How many voices might be stolen in Russia?
Statistics is a powerful tool to reveal frauds. Almost everything in this world is distributed according to a few simple laws: normal, power law, exponential, linear. The most famous is the normal distribution which happens often because of the Central Limit Theorem. Briefly, if some process is controlled by a very big number of parameters its outcome usually obey the normal distribution or Gaussian. The 2011 elections in Russia is a good example of the Gaussian distribution and potential fraud. Figure 1 displays the distribution of the number of polling stations as a function of the percentage given to five participation parties (borrowed from http://oude-rus.livejournal.com/542295.html ) : EP - United Russia, КПРФ – communist party, etc.). The comminists’ curve demonstrates an example of an approximately normal distribution between 3% and 40%. There is a bias at low values which we can ignore for this case as a consequence of the United Russia behaviour. Specifically, the EP curve demonstrates a clear Gaussian between 15% and 27% and then a long heavy tail. Here we have to notice that it is the only party with this tail. Moreover, there are weird peaks around “magic” numbers: 50%, 55%, …,100%. Hence, the expected normal behaviour is violated and it can be only the result from a voluntary action. If the number of causes behind voting is large then only normal distribution can be observed. If such a distribution would be demonstrated by some lottery, it would have been a fraud and the distribution could be used as a proof. (It is worth noting that heavy tail distributions are observed in stock market, where they are less prominent.)

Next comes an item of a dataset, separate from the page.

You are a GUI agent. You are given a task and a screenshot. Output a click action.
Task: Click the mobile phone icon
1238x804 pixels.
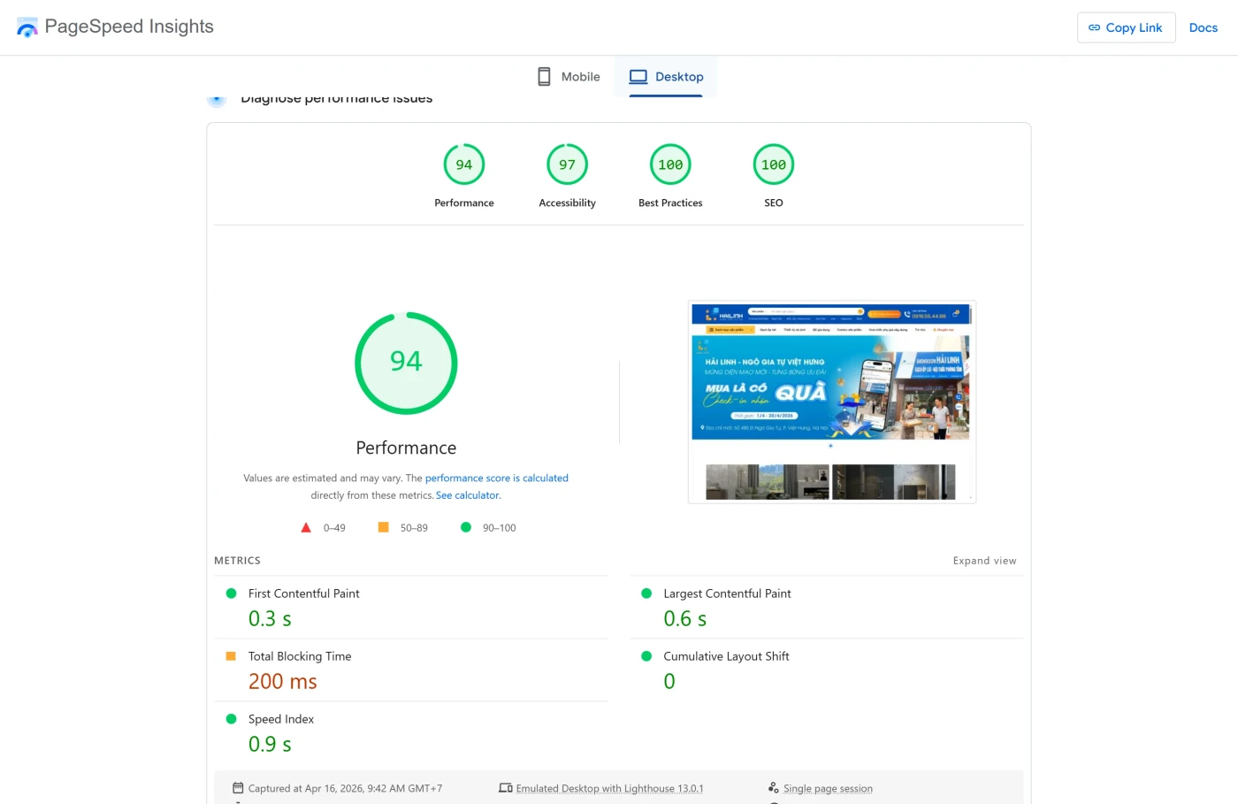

Using the EP distribution one can easily estimate the number of votes above that dictated by normal distribution. Let us continue symmetrically the EP curve beyond 27% - a mirror reflection. The distribution should fall to zero at approximately 50% (x-axis). The difference between the measured EP curve and the imaginary extension is the bias introduced by a control force. On average, there are 400 polling stations in any 0.5% bin after 50% in the EP curve. One has 400x2x50=40,000 polling station with biases.
Now we have to evaluate the number of votes. The mean value for the EP distribution is 27%. Then for all polling stations the bias can be estimated as the measured value less 27%. Between 50% and 100% one has 48% on average, i.e. (100%+50%)/2 – 27%. For an average polling station with 1000 voters one has a positive bias of 480 voters. For all 40,000 stations this gives 19,000,000. This figure depends on the average size of polling stations. For 500 voters stations the final number is 9,500,000.
Anyway, it is big.
Figure 1. The number of polling stations in 0.5% bins (vertical axis) with a given portion of votes (between 0% and 100%) for five major parties.